**Passage given:**
—————

One Awful Subgenre Completely Dominates IMDb's Worst Movies List
The list of the IMDb's 250 top-rated films is an interesting peek into the minds of IMDb users. The people who log onto IMDb to give ratings seem to be, collectively, very fond of movies about criminals, prisoners, or war. There is also a heavy violent-fantasy contingent. Almost all the films on the list are about men, masculinity, and male concerns. The ten highest-rated films on the top-250 list include titles like "The Shawshank Redemption," "The Godfather," "The Lord of the Rings," "Pulp Fiction," and "The Good, the Bad, and the Ugly."
Of course, the 100 worst-rated films on IMDb is more of a mixed bag. Great films tend to be the movies that many audience members and critics agree are great. Bad films tend to be individually uncovered discoveries, oddball outliers that no one wants to talk about. Classics bring communities together. Bad films feel deeply personal.
Films can be bad for many, many reasons. Some are bad because they are sloppy, unprofessionally made, and didn't have the budget or the talent to communicate their stories or themes effectively, like "Manos: The Hands of Fate" or "Birdemic: Shock and Terror." These types of bad movies can be immensely entertaining, however, as one might become fascinated by the mindset of the filmmakers. Other movie are bad because they are inspired by a terrible core idea; they may be competently acted and filmed, but they exist in service of an unsavory notion or stupid concept, like "Saving Christmas" or "Battlefield Earth."
And then there are the commercially cynical movies. The studio films that are made for mercenary, financial reasons. The ones that never bothered to put thought, energy, wit, or humor into their own making. "Son of the Mask," "Alone in the Dark," "Foodfight!" ... these films are just insulting.

—————

**Material:**
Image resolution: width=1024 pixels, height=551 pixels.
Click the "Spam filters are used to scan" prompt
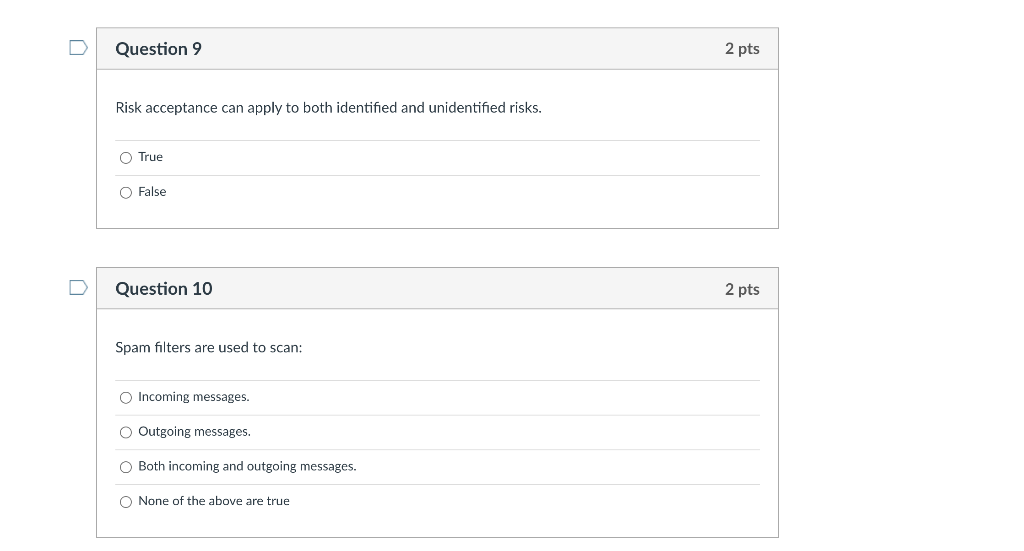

—————

**What is asked:**
- a) In the IMDb article, transcribe the stretch from "And then there" through "are just insulting.".
- b) Answer these questions from the IMDb article:
(i) How many films are on IMDb's top-rated list?
(ii) Which two films are named as examples of bad movies built on a terrible core idea?
(iii) According to the article, what do classics do?

**Per-task answers:**
- a)
And then there are the commercially cynical movies. The studio films that are made for mercenary, financial reasons. The ones that never bothered to put thought, energy, wit, or humor into their own making. "Son of the Mask," "Alone in the Dark," "Foodfight!" ... these films are just insulting.

- b)
(i) 250
(ii) "Saving Christmas" and "Battlefield Earth"
(iii) They bring communities together.